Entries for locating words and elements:
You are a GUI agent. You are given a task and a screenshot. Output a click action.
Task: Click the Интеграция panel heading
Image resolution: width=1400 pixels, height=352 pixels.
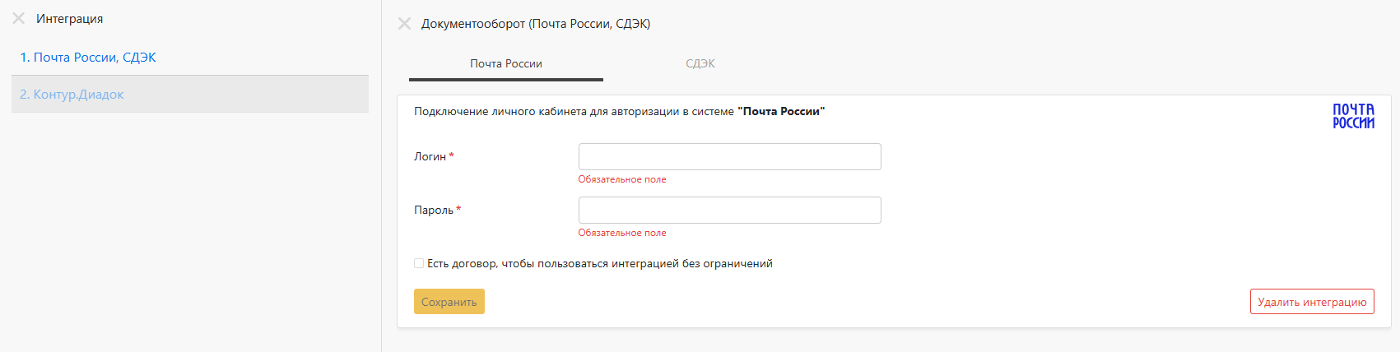pyautogui.click(x=70, y=19)
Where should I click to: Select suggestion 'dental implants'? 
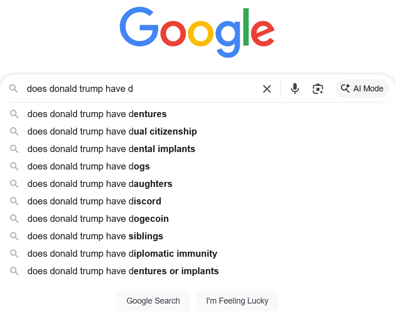tap(111, 149)
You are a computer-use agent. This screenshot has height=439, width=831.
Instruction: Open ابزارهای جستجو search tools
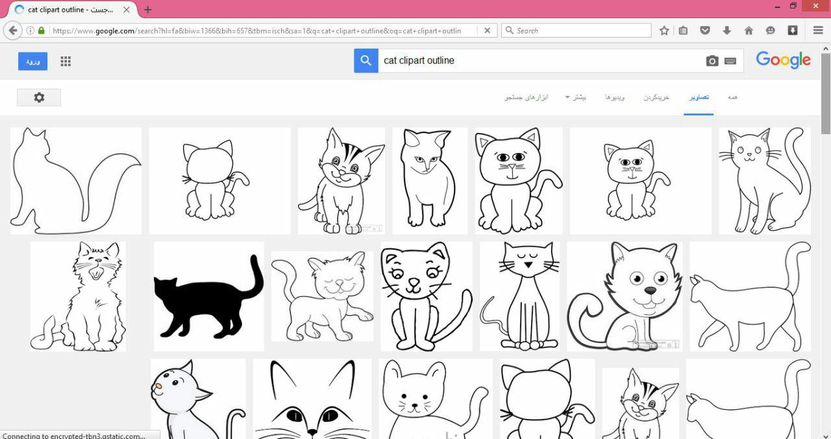527,97
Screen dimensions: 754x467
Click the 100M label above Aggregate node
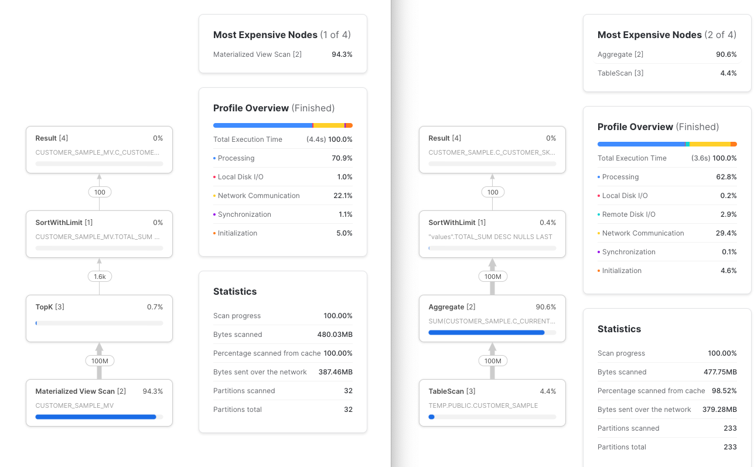click(x=493, y=277)
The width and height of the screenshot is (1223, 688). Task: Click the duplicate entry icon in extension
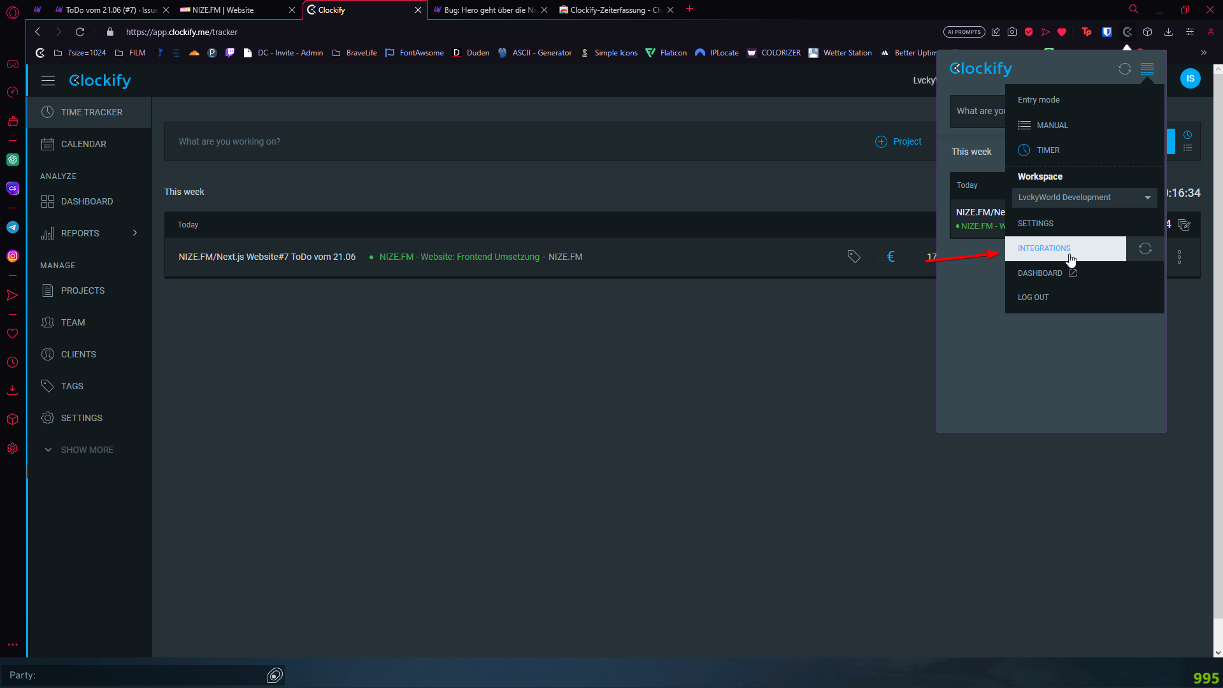point(1184,225)
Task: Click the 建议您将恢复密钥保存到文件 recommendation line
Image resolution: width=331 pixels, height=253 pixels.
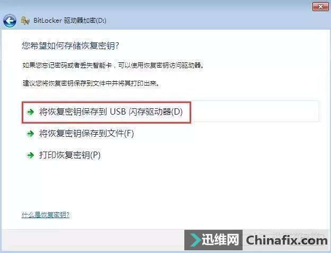Action: tap(91, 83)
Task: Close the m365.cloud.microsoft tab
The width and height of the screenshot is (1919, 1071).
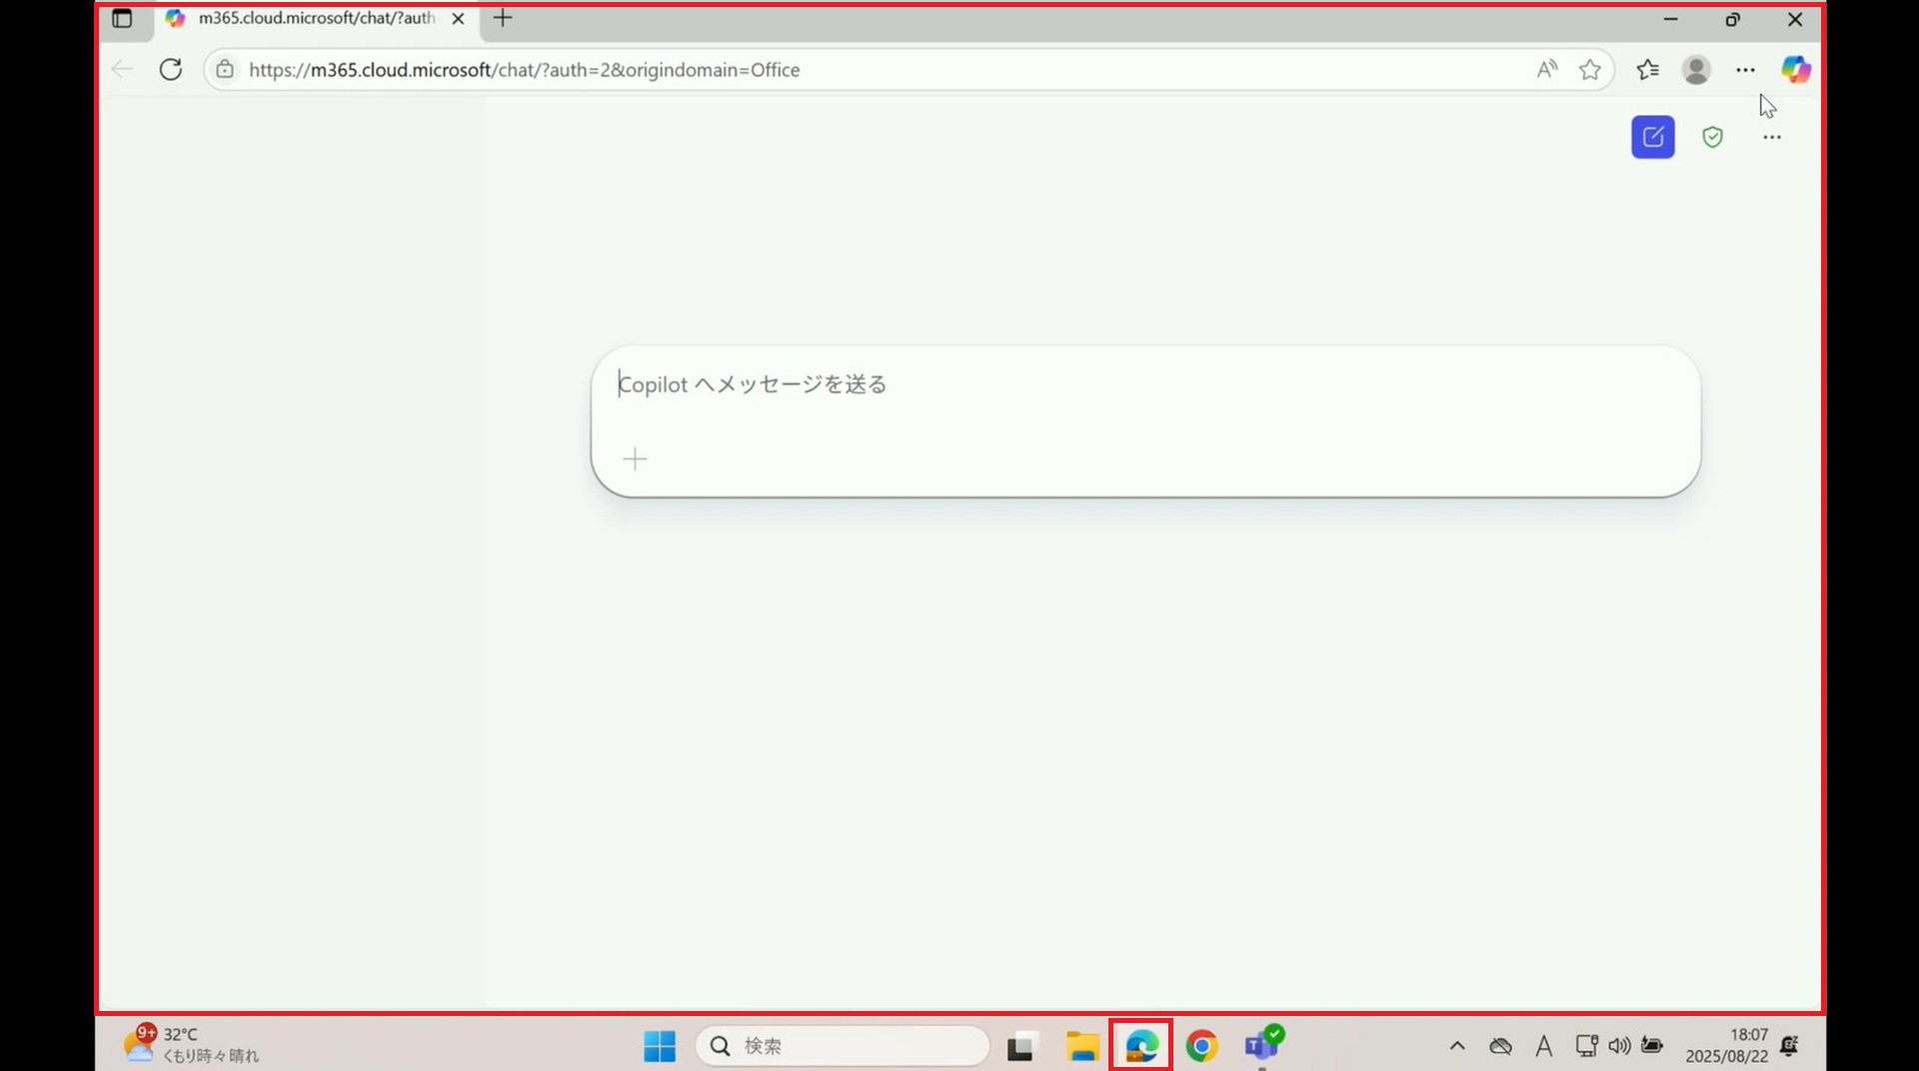Action: click(458, 19)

WHAT YOU HAVE TO DO -
Reproduce every line of the records above word for word, leaving out the pictures.

CORRECT RESPONSE -
You are a GUI agent. You are given a task and a screenshot. Output a click action.
Task: Click the Интеграция panel heading
Image resolution: width=1400 pixels, height=352 pixels.
pyautogui.click(x=70, y=19)
Where should I click to: Select suggestion 'dental implants'? 
tap(111, 149)
You are a computer-use agent. This screenshot has height=439, width=831.
Instruction: Open ابزارهای جستجو search tools
527,97
Screen dimensions: 754x467
Click the 100M label above Aggregate node
click(x=493, y=277)
The width and height of the screenshot is (1223, 688). Task: Click the duplicate entry icon in extension
point(1184,225)
Task: Click the 建议您将恢复密钥保存到文件 recommendation line
Image resolution: width=331 pixels, height=253 pixels.
Action: tap(91, 83)
Task: Close the m365.cloud.microsoft tab
The width and height of the screenshot is (1919, 1071).
Action: click(458, 19)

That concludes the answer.